The performers themselves often act with gusto, no surprise considering that many – but not all – are devoutly religious. According to "Word of Promise" producer Carl Amari, actors Stacy Keach and Richard Dreyfuss, who played Paul and Moses, respectively, were thrilled because they had long studied and admired their characters. And Jim Caviezel, who played Jesus in "The Passion of the Christ," returned to the role in "Word of Promise."
Academy award-winning actor Louis Gossett Jr. says playing the apostle John in "Word of Promise" reaffirmed and deepened his own faith. The acting he's used to doing is "deep, spiritually," he says. "But this is deep with a capital D."
In "The Bible Experience," says senior director Hurd, African-American performers were drawn to the chance to play biblical roles that had long been denied to them. "Our perspective – not being asked to play those roles in movies, ever – gave it a lot of heart," she says. "People came in saying, 'I can play King Herod, I can play Bathsheba?' "

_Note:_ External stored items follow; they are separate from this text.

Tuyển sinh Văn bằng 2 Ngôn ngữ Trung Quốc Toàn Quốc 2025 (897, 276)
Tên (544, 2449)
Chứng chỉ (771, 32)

The producers of dramatized Bibles hired theologians to help interpret the material. They faced a few other challenges, too, from getting through all the "begats" to fine-tuning the interplay among performers. "Whenever there was an actor who was a bit over the top, it would stick out," says Mr. Amari. "We'd have to refine it and refine it."
Reading the Bible aloud can actually be quite a challenge, says Stephen Cook, professor of Old Testament at Virginia Theological Seminary in Alexandria. "A lot of people are under the mistaken impression that the Bible is this authoritative voice on high, that should be read in a serious manner," says Mr. Cook. "A lot of it is extremely humorous, and there are a lot of very funny parts."